** ASSIGNED TASK **
Only the lines from the line that contains "The height and" through the final line of the entries below belong in your answer, copied exactly and without pictures.

________________________

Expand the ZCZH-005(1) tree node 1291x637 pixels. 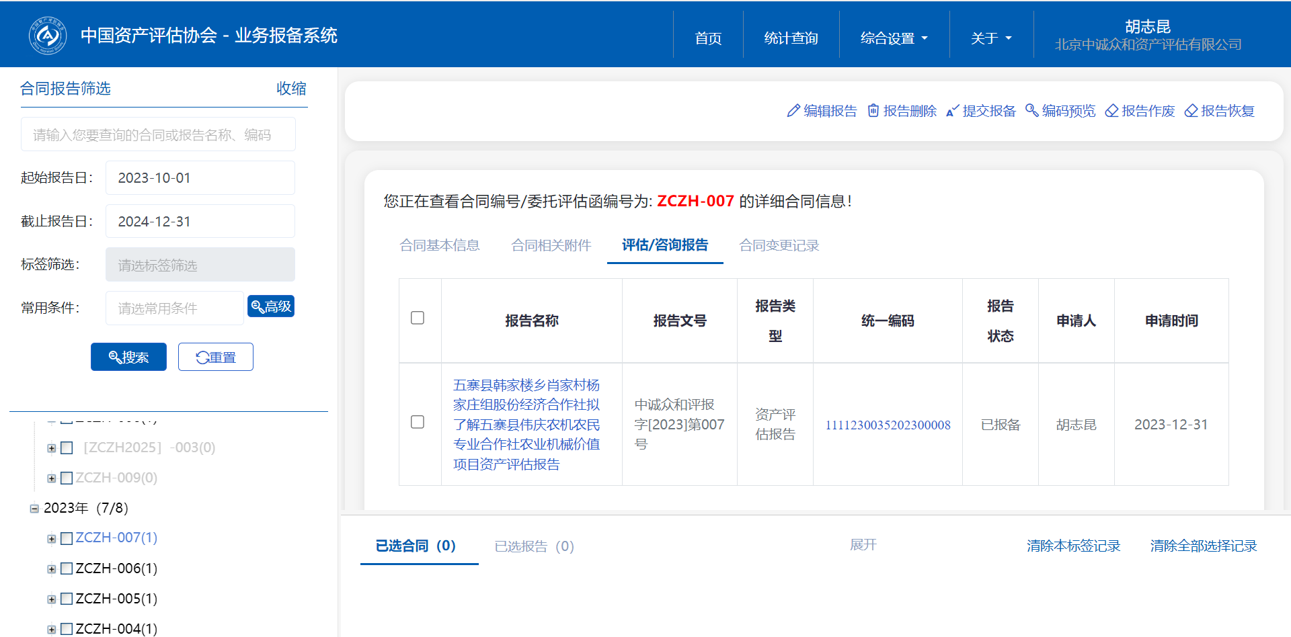tap(52, 599)

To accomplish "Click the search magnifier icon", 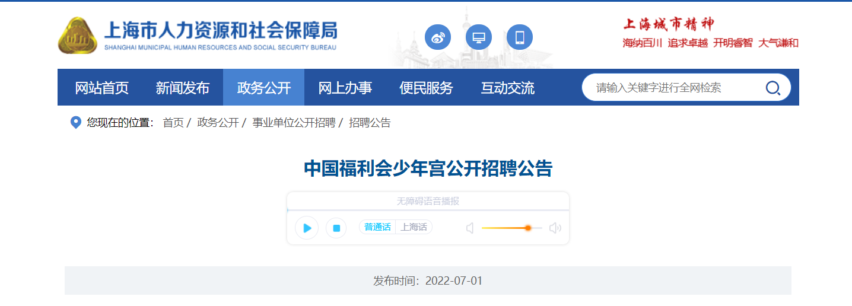I will pos(772,88).
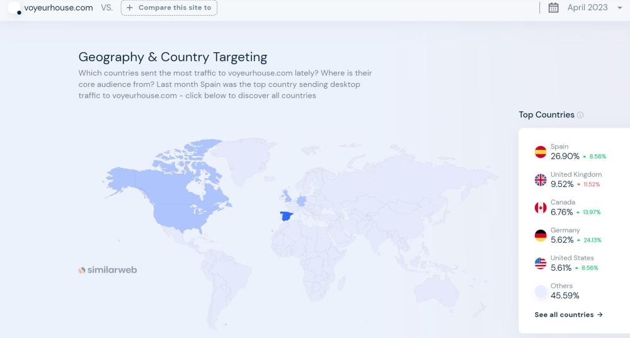Click the Similarweb logo watermark
The width and height of the screenshot is (630, 338).
tap(107, 270)
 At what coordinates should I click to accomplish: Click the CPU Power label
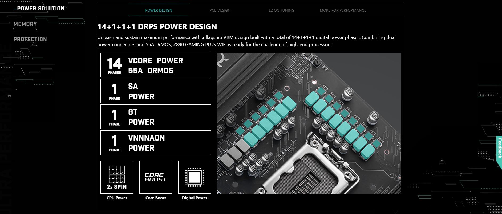(x=117, y=198)
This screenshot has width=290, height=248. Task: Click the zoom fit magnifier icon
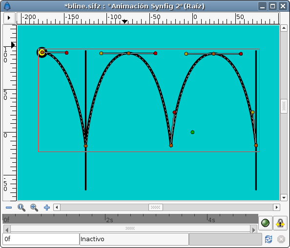[34, 208]
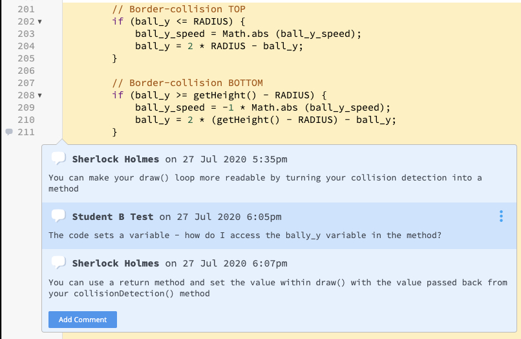Click the comment text about collisionDetection() method
521x339 pixels.
(x=278, y=288)
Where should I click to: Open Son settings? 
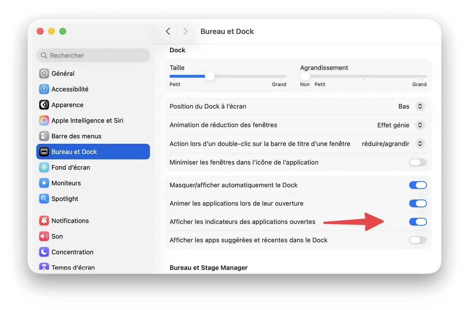pos(57,236)
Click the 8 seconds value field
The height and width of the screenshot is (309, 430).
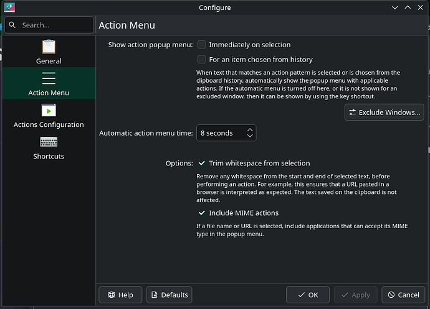(219, 133)
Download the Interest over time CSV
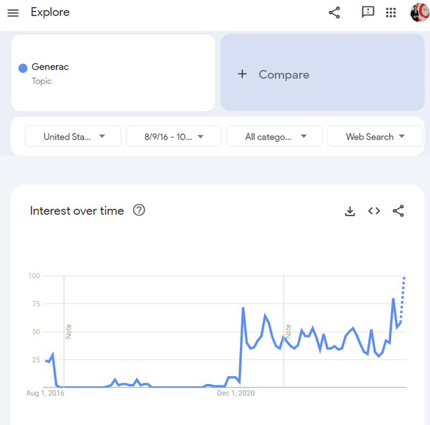This screenshot has height=425, width=430. click(349, 211)
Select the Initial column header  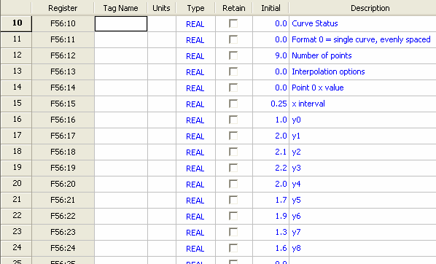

________________________

** EXERCISE ANSWER **
The height and width of the screenshot is (309, 430).
(219, 133)
Download the Interest over time CSV
This screenshot has height=425, width=430. click(349, 211)
Select the Initial column header  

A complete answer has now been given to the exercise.